Short Essay on the History of English Currency


Every currency system must be based on a standard unit of value. The English unit is the pound, which consists of a definite quantity of gold (123.27447 grs. standard fineness), while the French, or decimal unit, is the franc (composed of 5 grms. of silver 9/10ths fine).

Money is either standard or token; the first is of the same value as the metal it is made of, while the latter is rated at a nominal value higher. The silver and copper coins of England are merely tokens, being about 30 per cent, below their nominal value. Token coins are only admissible for small payments.

In England forty shillings is the maximum legal tender for silver, and twelve pence in copper. Stan­dard coinage is always legal tender to any amount; but gold coins before the reign of Queen Victoria are not legal tender. Foreign coins are not legal tender now in the United Kingdom.
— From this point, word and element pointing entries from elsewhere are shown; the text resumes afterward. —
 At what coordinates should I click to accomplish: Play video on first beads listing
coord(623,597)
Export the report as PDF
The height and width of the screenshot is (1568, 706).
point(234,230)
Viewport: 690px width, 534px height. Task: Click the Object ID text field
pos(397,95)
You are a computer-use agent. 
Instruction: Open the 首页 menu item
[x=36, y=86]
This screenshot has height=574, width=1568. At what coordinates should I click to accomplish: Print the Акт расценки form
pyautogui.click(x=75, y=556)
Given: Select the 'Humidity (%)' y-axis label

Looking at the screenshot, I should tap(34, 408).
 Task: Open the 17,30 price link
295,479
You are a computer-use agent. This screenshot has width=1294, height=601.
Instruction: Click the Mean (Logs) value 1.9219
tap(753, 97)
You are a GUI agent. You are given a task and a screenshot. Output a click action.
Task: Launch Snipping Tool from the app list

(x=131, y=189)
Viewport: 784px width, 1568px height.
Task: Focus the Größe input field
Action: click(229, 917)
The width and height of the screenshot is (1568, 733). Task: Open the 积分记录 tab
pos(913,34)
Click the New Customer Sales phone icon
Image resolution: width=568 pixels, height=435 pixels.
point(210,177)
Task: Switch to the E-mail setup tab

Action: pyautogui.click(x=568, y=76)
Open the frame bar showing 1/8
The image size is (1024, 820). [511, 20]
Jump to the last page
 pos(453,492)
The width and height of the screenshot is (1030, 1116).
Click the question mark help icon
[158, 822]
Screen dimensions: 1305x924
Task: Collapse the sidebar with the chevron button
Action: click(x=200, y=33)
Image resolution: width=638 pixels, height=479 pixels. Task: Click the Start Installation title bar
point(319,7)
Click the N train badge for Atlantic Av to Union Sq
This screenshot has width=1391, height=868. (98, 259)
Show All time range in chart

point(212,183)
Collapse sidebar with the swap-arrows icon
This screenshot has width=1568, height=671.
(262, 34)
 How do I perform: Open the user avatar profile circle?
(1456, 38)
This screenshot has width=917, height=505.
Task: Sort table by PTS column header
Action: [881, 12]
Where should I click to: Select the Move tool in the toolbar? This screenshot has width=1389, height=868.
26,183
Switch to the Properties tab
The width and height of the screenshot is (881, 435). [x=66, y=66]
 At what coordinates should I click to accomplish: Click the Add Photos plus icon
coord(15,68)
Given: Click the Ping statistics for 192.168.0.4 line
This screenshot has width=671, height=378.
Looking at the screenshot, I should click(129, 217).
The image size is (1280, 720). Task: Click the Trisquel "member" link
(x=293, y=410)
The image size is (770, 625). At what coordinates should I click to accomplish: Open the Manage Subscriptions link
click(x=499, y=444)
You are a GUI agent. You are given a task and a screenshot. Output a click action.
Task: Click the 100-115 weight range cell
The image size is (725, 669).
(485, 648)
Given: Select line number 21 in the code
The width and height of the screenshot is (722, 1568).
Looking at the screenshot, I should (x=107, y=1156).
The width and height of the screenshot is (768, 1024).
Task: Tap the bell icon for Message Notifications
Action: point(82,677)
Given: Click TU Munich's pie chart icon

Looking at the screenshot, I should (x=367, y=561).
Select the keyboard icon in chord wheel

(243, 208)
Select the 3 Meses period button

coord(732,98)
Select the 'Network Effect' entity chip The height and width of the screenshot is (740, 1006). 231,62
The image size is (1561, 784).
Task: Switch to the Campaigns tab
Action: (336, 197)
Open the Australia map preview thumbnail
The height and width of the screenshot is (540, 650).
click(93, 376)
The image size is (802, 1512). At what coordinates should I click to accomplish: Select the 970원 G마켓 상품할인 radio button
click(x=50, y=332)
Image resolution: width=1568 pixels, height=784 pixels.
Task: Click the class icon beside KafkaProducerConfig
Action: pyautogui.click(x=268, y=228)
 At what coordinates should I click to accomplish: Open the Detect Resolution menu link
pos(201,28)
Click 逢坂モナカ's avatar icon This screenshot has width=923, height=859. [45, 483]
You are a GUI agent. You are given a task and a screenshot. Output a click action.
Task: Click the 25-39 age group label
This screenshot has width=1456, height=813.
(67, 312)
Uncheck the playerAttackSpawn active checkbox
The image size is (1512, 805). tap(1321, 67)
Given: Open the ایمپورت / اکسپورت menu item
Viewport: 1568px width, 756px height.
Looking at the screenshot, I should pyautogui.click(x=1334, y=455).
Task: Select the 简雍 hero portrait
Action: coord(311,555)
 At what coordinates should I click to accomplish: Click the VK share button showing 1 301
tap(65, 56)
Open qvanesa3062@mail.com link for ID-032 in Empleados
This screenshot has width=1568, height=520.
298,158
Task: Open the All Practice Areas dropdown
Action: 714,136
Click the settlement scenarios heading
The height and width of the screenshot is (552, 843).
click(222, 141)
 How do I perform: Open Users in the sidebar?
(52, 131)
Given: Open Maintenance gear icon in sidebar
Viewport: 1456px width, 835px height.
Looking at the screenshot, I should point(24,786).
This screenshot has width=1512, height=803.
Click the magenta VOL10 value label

Bank of England notes, being always convertible into gold, are made by law a legal tender, and may therefore be classed as free currency.

In commercial practice prices are quoted sometimes also in guineas; a guinea representing the sum of twenty-one shillings. No coin of such value, how­ever, actually exists in the present currency of the United Kingdom.

Paper Currency.-

The paper currency of England is chiefly represented by notes issued by the Bank of England, and always convertible into coined money, which are not only a legal tender by law, but generally and willingly received by everybody on account of the nigh credit of the establishment from which they are issued.


There are other banks in the kingdom also em­powered by law to issue convertible banknotes; such notes, however, are not so readily and everywhere accepted as money.